Task details: Print verbatim every line starting at the one that contains "Toggle the Ostrzeżenia console filter" and ending at the final line of the records; include both endpoints.

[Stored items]
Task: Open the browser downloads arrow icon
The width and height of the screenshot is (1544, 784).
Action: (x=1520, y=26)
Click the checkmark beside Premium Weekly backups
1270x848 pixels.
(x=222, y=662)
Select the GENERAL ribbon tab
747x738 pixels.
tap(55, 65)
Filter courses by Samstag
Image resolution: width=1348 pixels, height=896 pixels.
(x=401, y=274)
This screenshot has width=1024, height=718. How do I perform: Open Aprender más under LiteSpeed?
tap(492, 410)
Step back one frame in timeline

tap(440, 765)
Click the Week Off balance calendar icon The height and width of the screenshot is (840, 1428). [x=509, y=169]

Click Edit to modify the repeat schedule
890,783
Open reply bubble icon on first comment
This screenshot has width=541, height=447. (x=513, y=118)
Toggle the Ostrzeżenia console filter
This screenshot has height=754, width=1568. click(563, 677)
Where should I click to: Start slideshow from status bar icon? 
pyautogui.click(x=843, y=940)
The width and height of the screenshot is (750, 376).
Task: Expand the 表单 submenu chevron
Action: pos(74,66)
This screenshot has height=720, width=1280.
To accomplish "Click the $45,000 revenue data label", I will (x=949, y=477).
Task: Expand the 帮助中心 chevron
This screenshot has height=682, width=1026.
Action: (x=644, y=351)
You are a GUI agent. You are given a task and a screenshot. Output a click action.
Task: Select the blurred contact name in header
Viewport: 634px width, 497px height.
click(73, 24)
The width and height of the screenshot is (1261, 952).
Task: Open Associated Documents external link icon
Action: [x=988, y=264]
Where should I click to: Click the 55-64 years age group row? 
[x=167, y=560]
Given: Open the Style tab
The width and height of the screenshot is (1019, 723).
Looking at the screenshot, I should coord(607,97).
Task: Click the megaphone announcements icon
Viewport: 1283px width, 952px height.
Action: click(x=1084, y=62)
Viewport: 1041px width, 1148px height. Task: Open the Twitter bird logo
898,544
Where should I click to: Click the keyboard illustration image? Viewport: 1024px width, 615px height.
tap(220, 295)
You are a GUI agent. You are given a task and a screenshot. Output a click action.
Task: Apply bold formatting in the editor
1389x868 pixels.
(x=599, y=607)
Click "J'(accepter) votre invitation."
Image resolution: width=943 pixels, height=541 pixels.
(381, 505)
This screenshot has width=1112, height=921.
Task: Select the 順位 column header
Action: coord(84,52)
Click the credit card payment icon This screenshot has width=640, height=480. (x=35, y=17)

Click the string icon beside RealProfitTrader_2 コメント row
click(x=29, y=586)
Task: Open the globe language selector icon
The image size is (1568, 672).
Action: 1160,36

Output:
Toggle the Ostrzeżenia console filter
This screenshot has height=754, width=1568. click(563, 677)
Where should I click to: Start slideshow from status bar icon? 
pyautogui.click(x=843, y=940)
The width and height of the screenshot is (750, 376).
Task: Expand the 表单 submenu chevron
Action: pos(74,66)
This screenshot has height=720, width=1280.
To accomplish "Click the $45,000 revenue data label", I will (x=949, y=477).
Task: Expand the 帮助中心 chevron
This screenshot has height=682, width=1026.
Action: (x=644, y=351)
You are a GUI agent. You are given a task and a screenshot. Output a click action.
Task: Select the blurred contact name in header
Viewport: 634px width, 497px height.
click(73, 24)
The width and height of the screenshot is (1261, 952).
Task: Open Associated Documents external link icon
Action: [x=988, y=264]
Where should I click to: Click the 55-64 years age group row? 
[x=167, y=560]
Given: Open the Style tab
The width and height of the screenshot is (1019, 723).
Looking at the screenshot, I should coord(607,97).
Task: Click the megaphone announcements icon
Viewport: 1283px width, 952px height.
Action: click(x=1084, y=62)
Viewport: 1041px width, 1148px height. Task: Open the Twitter bird logo
898,544
Where should I click to: Click the keyboard illustration image? Viewport: 1024px width, 615px height.
tap(220, 295)
You are a GUI agent. You are given a task and a screenshot. Output a click action.
Task: Apply bold formatting in the editor
1389x868 pixels.
(x=599, y=607)
Click "J'(accepter) votre invitation."
Image resolution: width=943 pixels, height=541 pixels.
(381, 505)
This screenshot has width=1112, height=921.
Task: Select the 順位 column header
Action: coord(84,52)
Click the credit card payment icon This screenshot has width=640, height=480. (x=35, y=17)

Click the string icon beside RealProfitTrader_2 コメント row
click(x=29, y=586)
Task: Open the globe language selector icon
The image size is (1568, 672).
Action: 1160,36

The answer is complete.